I am however an optimistic misanthrope. Sometimes. Not really. Not even a little, not even at all.
Thinking with the heart is a romantic idea. Some say romance died in the 20th century. They were born in the 18th century. I suppose now the thing to say will be "Romance died in the 21st century" and people will clamor genius and that will be that.
The six quintessential quarts are what brings life to every inch in our body. Just like love. Love would then actually be all around us.
And red is the color of love! What would it mean for those blue-bloods out there then? A lifetime of the blues and melancholy?
And yet the skeptics in the audience doth protest enough. We think with our brains they say. Emotions are a mellange of cross and self-referencing thoughts. They boil it all down to a science. Like the psychiatrists that pop out every now and then with the "key" to the human brain.

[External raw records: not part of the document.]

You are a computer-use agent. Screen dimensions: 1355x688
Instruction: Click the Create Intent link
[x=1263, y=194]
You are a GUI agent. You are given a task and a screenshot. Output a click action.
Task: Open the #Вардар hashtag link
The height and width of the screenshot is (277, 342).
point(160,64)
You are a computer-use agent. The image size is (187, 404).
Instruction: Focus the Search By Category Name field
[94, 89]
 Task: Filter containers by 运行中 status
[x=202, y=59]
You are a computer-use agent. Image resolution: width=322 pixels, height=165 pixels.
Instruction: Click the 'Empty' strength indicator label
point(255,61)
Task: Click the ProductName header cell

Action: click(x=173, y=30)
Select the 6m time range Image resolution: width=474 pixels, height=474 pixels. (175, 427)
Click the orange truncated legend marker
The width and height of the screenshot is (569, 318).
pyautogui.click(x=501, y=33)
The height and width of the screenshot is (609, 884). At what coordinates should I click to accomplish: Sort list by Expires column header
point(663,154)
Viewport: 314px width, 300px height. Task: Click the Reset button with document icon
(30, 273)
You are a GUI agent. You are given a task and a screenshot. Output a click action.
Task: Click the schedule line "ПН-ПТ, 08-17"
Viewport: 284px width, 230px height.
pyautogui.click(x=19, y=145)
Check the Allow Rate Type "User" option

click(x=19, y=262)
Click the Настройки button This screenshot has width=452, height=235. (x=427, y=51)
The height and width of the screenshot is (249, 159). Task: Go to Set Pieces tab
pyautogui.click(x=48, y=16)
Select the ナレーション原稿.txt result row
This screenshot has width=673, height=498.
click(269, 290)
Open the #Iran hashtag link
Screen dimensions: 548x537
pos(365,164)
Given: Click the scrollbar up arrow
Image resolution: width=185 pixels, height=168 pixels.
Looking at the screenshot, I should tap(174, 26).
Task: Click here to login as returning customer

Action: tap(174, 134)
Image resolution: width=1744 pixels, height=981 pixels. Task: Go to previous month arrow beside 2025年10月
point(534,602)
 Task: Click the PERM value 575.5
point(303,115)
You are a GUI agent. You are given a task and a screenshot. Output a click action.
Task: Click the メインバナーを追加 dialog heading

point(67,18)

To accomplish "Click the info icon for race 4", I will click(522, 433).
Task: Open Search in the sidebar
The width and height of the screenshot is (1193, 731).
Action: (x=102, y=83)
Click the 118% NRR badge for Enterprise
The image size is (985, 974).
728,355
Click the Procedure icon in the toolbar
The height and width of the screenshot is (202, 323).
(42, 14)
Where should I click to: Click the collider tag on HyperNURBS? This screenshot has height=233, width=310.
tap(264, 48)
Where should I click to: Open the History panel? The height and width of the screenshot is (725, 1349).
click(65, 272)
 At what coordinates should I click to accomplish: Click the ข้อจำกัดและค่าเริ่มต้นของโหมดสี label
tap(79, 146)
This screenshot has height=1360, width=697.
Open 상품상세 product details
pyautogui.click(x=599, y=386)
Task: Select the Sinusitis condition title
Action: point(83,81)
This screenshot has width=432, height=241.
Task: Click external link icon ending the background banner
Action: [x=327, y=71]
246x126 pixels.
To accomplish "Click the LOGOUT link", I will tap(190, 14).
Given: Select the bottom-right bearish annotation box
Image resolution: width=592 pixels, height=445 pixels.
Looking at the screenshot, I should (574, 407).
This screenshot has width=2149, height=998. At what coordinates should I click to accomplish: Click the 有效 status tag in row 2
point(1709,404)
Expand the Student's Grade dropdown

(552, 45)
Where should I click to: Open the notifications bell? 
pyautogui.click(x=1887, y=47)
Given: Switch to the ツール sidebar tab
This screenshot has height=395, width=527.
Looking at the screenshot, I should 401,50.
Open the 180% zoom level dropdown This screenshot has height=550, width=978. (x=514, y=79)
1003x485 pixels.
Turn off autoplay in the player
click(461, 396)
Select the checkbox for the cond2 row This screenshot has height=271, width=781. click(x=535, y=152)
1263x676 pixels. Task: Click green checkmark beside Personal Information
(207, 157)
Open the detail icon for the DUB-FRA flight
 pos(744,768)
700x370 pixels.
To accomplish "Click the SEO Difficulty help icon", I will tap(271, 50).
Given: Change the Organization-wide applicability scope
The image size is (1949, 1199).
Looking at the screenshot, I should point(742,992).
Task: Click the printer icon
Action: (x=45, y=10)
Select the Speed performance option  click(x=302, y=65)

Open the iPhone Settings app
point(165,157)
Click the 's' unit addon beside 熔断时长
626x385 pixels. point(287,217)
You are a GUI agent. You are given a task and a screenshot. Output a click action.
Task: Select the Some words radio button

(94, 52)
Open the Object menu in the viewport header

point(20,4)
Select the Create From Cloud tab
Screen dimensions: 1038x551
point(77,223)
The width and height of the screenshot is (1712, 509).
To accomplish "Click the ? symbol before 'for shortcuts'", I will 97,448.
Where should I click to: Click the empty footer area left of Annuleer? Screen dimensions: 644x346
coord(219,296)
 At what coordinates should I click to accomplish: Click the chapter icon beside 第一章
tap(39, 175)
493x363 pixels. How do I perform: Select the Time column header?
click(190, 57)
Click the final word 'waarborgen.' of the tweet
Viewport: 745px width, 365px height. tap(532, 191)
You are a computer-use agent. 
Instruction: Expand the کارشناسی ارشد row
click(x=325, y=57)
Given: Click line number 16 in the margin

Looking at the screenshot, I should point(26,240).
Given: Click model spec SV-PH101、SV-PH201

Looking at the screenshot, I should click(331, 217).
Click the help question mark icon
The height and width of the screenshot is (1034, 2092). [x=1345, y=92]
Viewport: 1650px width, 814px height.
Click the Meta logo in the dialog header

And so you're kissing the girl you've been hoping to woo all year. The horizontal plane reminds you of the long lost memory of geometry and Mrs. Simmons and her black frame glasses and the way her wavy blond hair would swish to and fro during first period. Your hand explores her gentler, smaller, softer frame. Your marvel- beautiful. She pulls on your hair softly and you look into her eyes looking for the warm, vanilla smelling, cinnabon tasting feeling.
But your brain goes into overdrive.
Am I being to aggressive?
Am I any good right now?
I wonder what she's thinking...
Is my roommate coming?
What time is it?
My roommate is going to hate this...
What is that taste?
Should I be doing this?
Is she what I built her on to be?
Under or over?
And the dance continues. It's still just a dance.
The problem becomes when it becomes a struggle. I interpret the struggle as my demons.